[Saved entries]
....
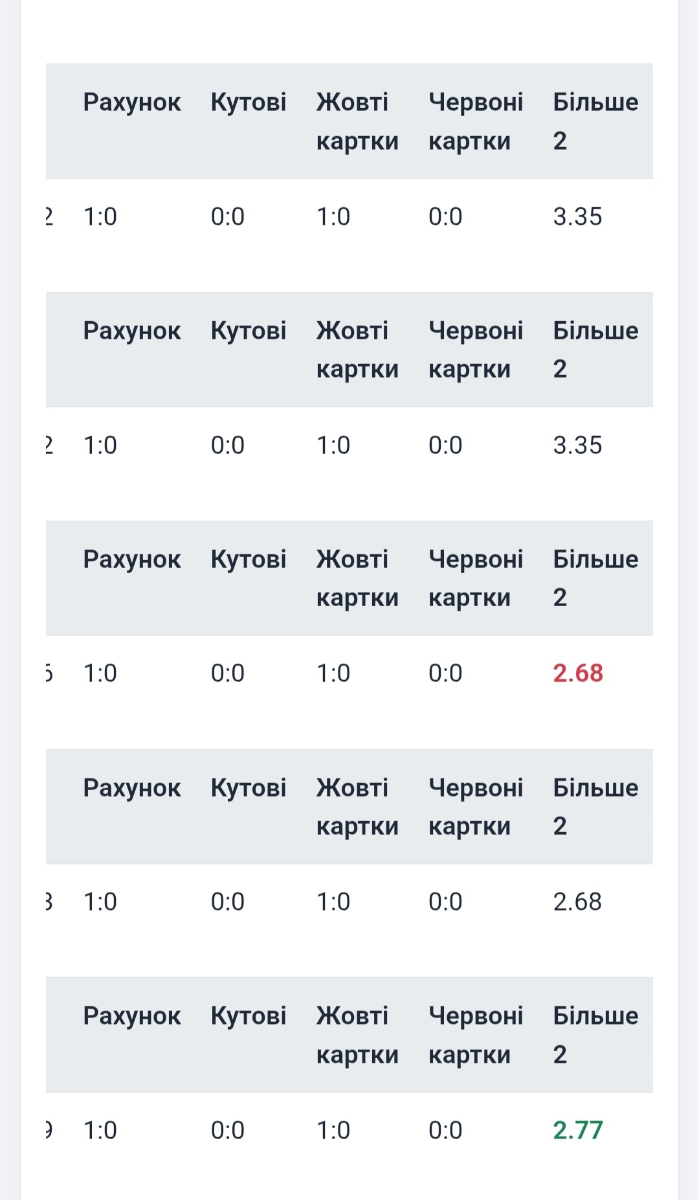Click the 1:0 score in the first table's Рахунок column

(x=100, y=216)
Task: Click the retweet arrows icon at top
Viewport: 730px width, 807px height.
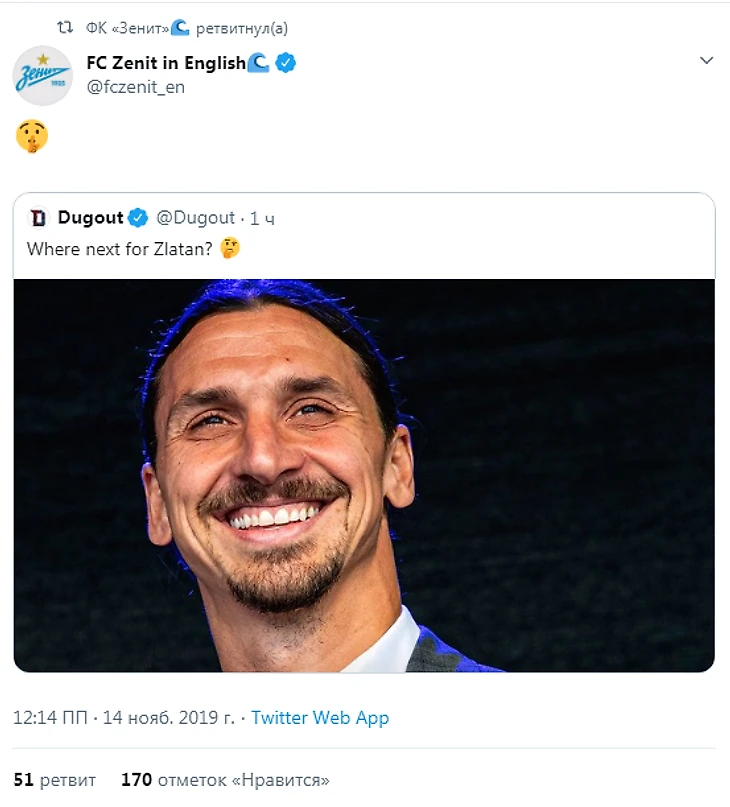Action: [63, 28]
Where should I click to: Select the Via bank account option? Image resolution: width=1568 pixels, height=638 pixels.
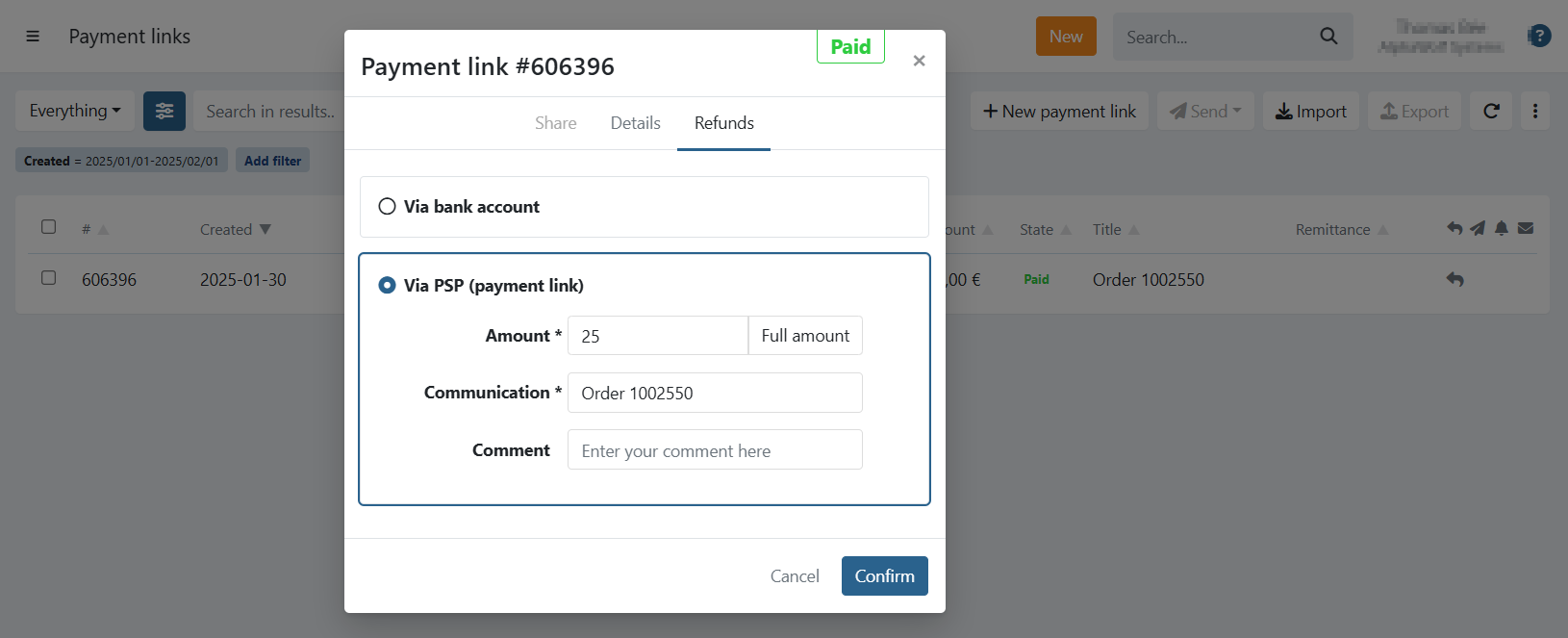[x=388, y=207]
....
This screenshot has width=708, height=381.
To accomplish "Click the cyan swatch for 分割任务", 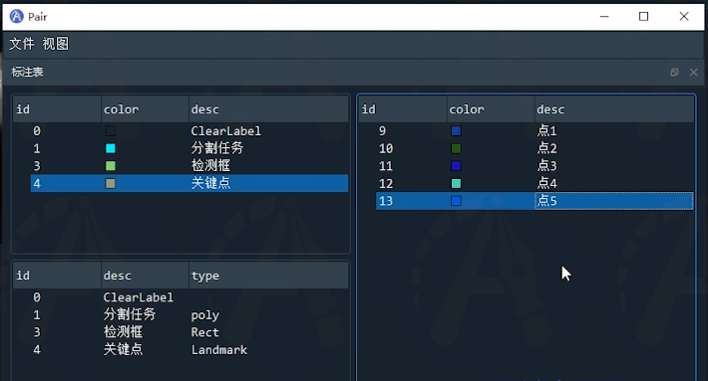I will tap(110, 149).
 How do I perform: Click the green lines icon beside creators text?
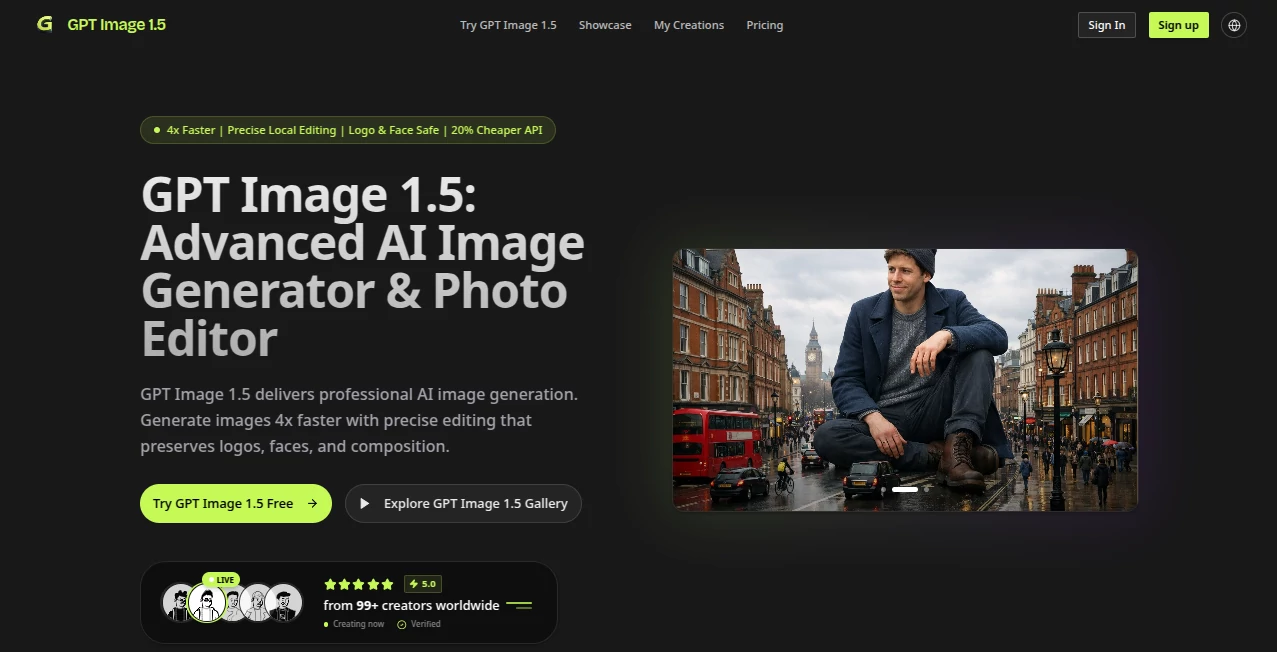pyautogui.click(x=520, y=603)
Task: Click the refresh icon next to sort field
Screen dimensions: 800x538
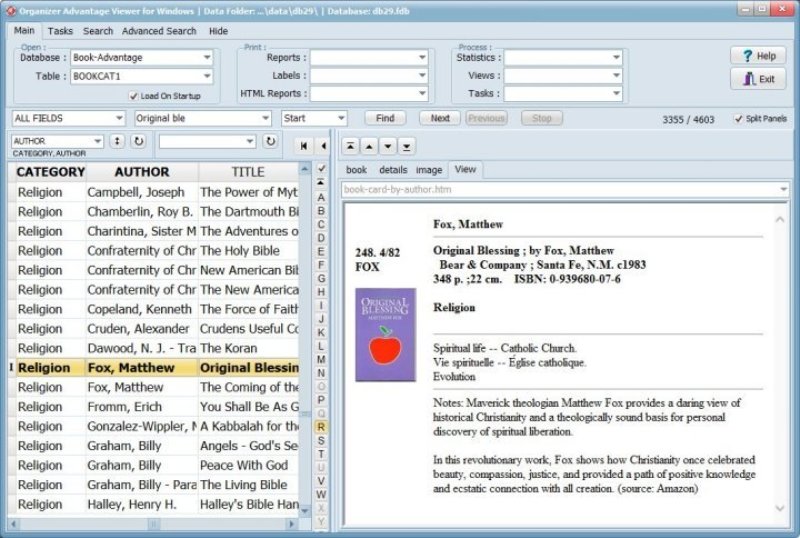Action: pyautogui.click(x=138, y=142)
....
WHAT YOU ARE ASKED TO DO: State how many lines of the records contain the word "Task". Give that number alone.

RESPONSE TO THE EXERCISE: 2